L'asiatico alzò appena gli occhi, abbozzò un sogghigno.
“Hai molta fantasia, sbirro. Ma non hai prove, le tue sono solo parole.”
Boschi replicò:
“Sei stato così gentile da fornirci le prove che cercavamo. Ma ti dirò di più. Hai provato a cancellare Fahrid, ma ormai non lo troveresti più, lo abbiamo fatto trasferire. Hai già cancellato Suzette, prima avvelenandolo con il gas della cucina di casa sua, poi gettandolo dal decimo piano. Di faccia, in modo da poterla cancellare per sempre. Ma sei stato così stupido da manifestare il tuo disprezzo sputando sul suo corpo. Hai fatto un favore al medico legale, che ha potuto isolare il tuo DNA. E la stessa cosa hai fatto a Roma: per fare tutto quello che hai fatto tu, in poco tempo, si suda. E' estate, è normale che sia così. I dati del tuo DNA sono nel mio ufficio.”
Il cinese lo guardò di nuovo:
“Come puoi dire che quel DNA è il mio?”
Boschi rise:
“Perchè sei stato così idiota da fornircelo anche oggi, quando l'agente Martella, lo stesso che ti ha disarmato ed immobilizzato, ti ha ripulito i graffi. Il medico legale ci sta lavorando, in pochi minuti quel dato sarà qui. Mi basterà chiedere a Fahrid Kahlgibran per avere il tuo nome.”

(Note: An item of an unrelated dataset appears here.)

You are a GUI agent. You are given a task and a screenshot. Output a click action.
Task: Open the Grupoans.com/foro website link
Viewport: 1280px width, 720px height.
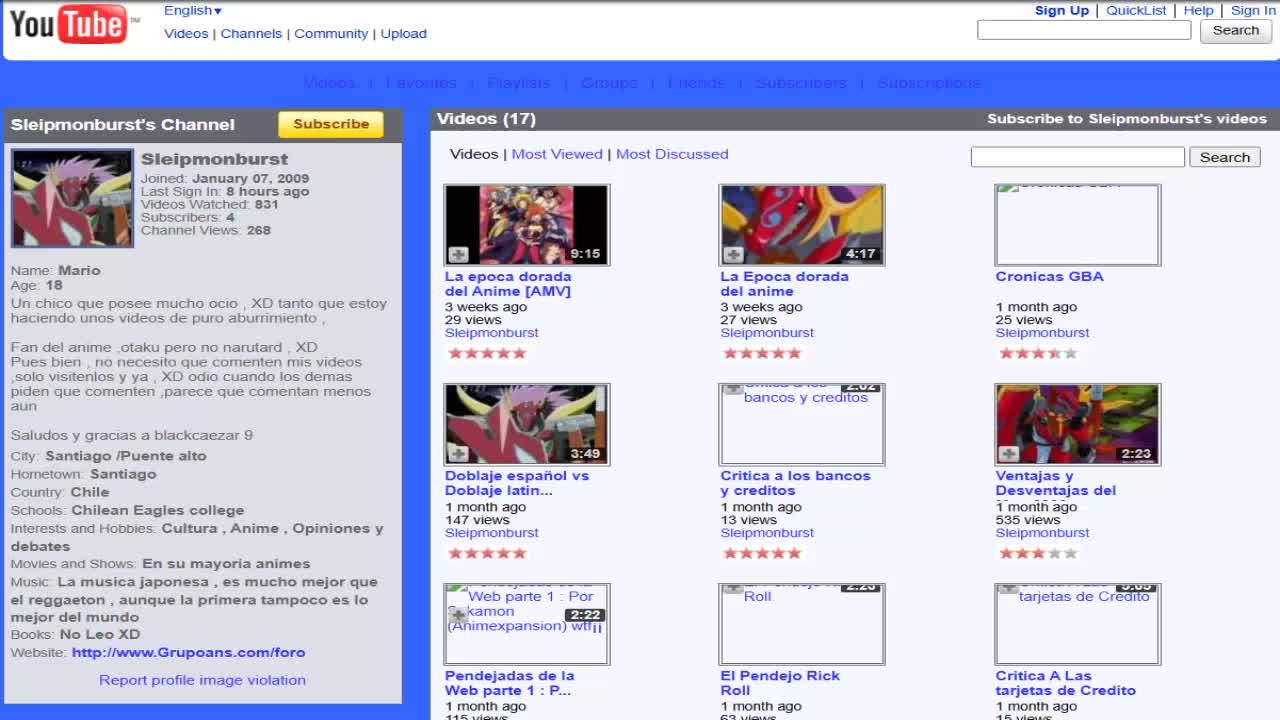pos(188,652)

A quel punto l'espressione del cinese cambiò, l'uomo ebbe una violenta reazione:
“Maledetto sbirro! Maledetto pachistano!”
Palumbo e Vicari gli misero i polsi dietro la schiena, lo ammanettarono e lo riportarono in camera di sicurezza. Ma ormai ci sarebbe stato poco tempo. Il giudice Berardi disse a Boschi:
“Commissario, si faccia dare il nome del cinese. Le firmerò un ordine di arresto immediato. Due tentati omicidi e l'assassinio efferato del filippino saranno sufficienti a tenerlo in galera per molto tempo. I miei complimenti per la sua indagine.”

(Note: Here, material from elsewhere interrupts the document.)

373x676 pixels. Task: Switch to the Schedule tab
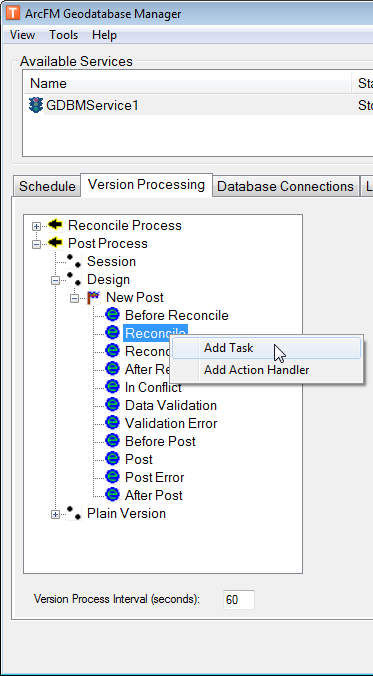[47, 186]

Tornarono nell'ufficio del commissario. Sul tavolo videro una busta chiusa, senza intestazione, a firma del dottor Sartorelli, il medico legale. Boschi la aprì, quindi aprì la busta che custodiva nel cassetto: tutto combaciava, il commissario aveva vinto la sfida.
Il giudice si rivolse al commissario:
“Ma se il cinese voleva davvero colpire Kahlgibran, perchè danneggiare le aiuole e gli alberi?”
Boschi rispose:
“Per dare un segnale, signor giudice. Il cinese non voleva colpire la cooperativa, bensì avvisare il pachistano in maniera inequivocabile. Ma c'è ancora qualcosa che non torna, sto aspettando un paio di risposte.”
Il giudice concluse:
“Non le chiedo di cosa si tratta. Ma faccia in fretta, commissario. Lei ha dimostrato una capacità di investigazione notevole, mi auguro che i risultati che sta cercando arrivino presto.”
“Farò del mio meglio, dottor Berardi.”
“Arrivederci. E mi tenga informato.”
Appena il giudice uscì, Boschi chiamò il questore. Mazzotta sembrò sconvolto per il tentativo di aggressione che il commissario aveva subìto, poi si rallegrò per l'arresto del cinese. Tuttavia, come già aveva fatto il giudice, raccomandò a Boschi di chiudere in fretta l'indagine: il Prefetto voleva delle risposte.